As this blog noted in an entry a year ago, large studies have been published showing that the PSA test saves very few, if any lives, when used for routine screening, and it causes many men to undergo unnecessary, painful and potentially harmful biopsies and surgery.

March 10, 2010

Medical Malpractice Is a Leading Cause of Preventable Death in District of Columbia

Deaths from preventable medical error kill as many people in the nation's capital as guns, and far more than motor vehicle crashes, according to a new report from the D.C. Department of Health.
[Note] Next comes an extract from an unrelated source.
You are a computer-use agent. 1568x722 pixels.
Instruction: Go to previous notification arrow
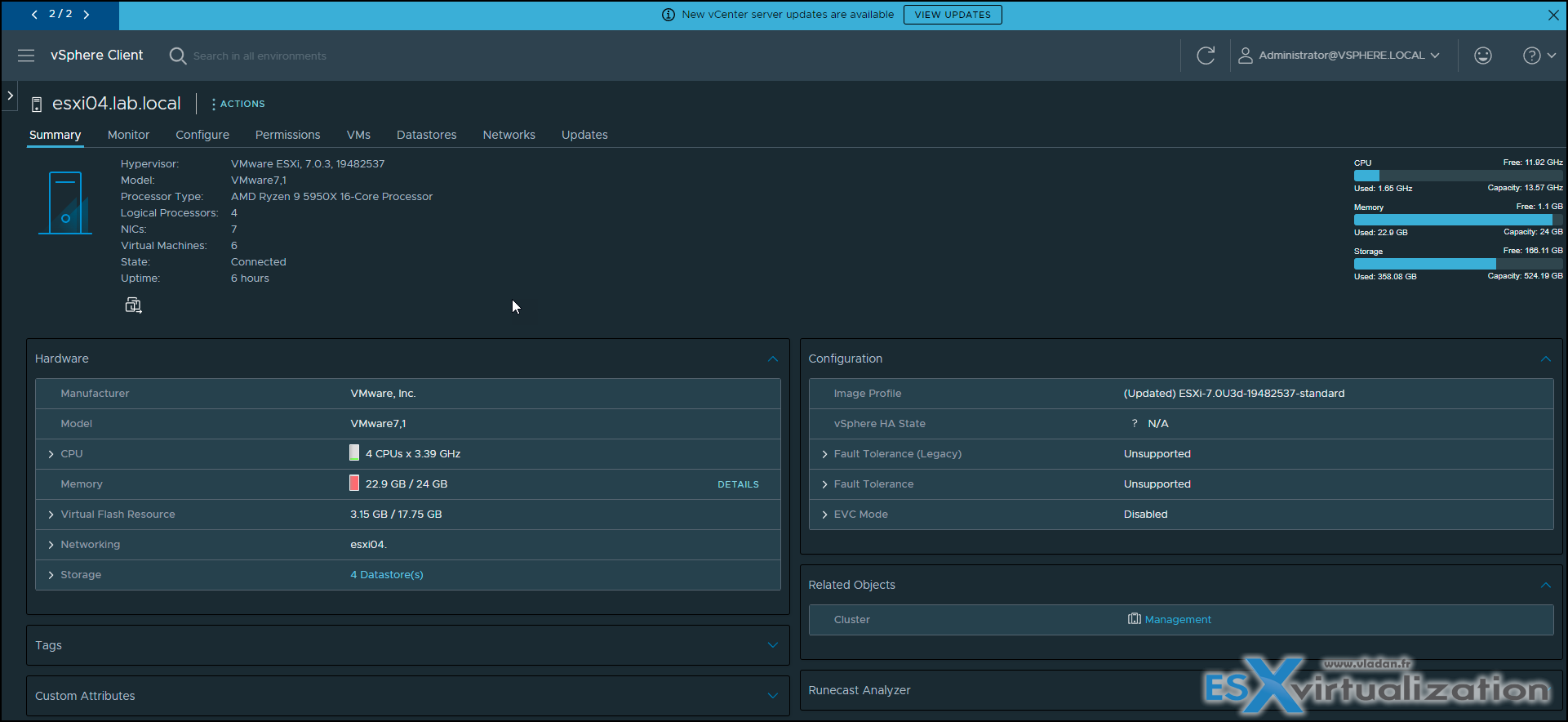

The report, the first of its kind in the District of Columbia, analyzed the 5,168 total deaths reported to health officials in 2007. It determined that fully half of the deaths could have been prevented. Among the leading causes of preventable death:

1. Tobacco: 860 deaths
2. Poor diet and physical inactivity: 780 deaths
3. Infections (not counting HIV): 240
4. Alcohol abuse: 150
5. Firearms: 140
6. Medical errors: 140
7. Poisons (and pollution): 110 deaths

DC Motor vehicle deaths were a distant 10th place on the list of leading preventable causes of death, with 30 deaths in 2007, according to the Health Department.

Another interesting number: The Department estimates that as many people died from lack of health insurance -- which discourages access to medical care -- as motor vehicles -- 30 people in 2007.
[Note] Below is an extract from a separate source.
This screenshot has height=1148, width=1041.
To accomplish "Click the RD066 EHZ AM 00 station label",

The estimate of deaths from lack of health insurance is based on the number of uninsured people in D.C. and uses methodology from a report by the Kaiser Family Foundation. The estimate of deaths from medical error was made by applying D.C. population numbers to estimates that were made in 2000 by the Institute of Medicine, part of the National Academy of Sciences.

March 10, 2010

Is Sexism Dangerous to Patient Safety?

It sure is. Work by Peter Pronovost and other pioneers in the patient safety movement has shown over and over that medicine's culture of "doctor knows best" can be dangerous to patient safety and can cause episodes of medical malpractice. That's because nurses (still mostly female) often see errors in the making and yet feel it is not their place to criticize or correct the (usually male) physician.

Pronovost, a Johns Hopkins critical care doctor, has a new book: Safe Patients, Smart Hospitals: How One Doctor's Checklist Can Help Us Change Health Care from the Inside Out.

Changing the culture of medicine, to encourage nurses to speak up as valued members of the medical team, is critical to improving patient safety, Dr. Pronovost says.

I interviewed Peter Pronovost last year for my book, The Life You Save: Nine Steps to Finding the Best Medical Care -- and Avoiding the Worst. One of the things I wrote about then was how the simple culture change of having all members of the surgical team introduce themselves by name at the beginning of the operation has been found to have a big impact on improving safety. Why? Because when people know each other by name, and not just by "nurse," or "doctor," they communicate better with each other, and good communications are vital in preventing hospital errors.

Patient Safety And Sexism In Medicine

I've been thinking about sexism in medicine since the news last month about the west Texas nurse who was brought up on criminal charges for having the gumption to report a doctor she thought was endangering patients to the state licensing board. The nurse was ultimately acquitted, as reported on this blog, but of course the outrage was that she was investigated and indicted in the first place (and fired from her job at the hospital where she had watched this doctor).

It's no surprise that the nurse was female, the doctor was male, and the nurse's accusers in the sheriff's office and the local prosecutor were male too.

Of course, it's not just the gender of the people involved, but their power. Doctors admit patients to hospitals and thus are "cash cows" who are often coddled by hospital administrators for fear the doctor will take his business elsewhere.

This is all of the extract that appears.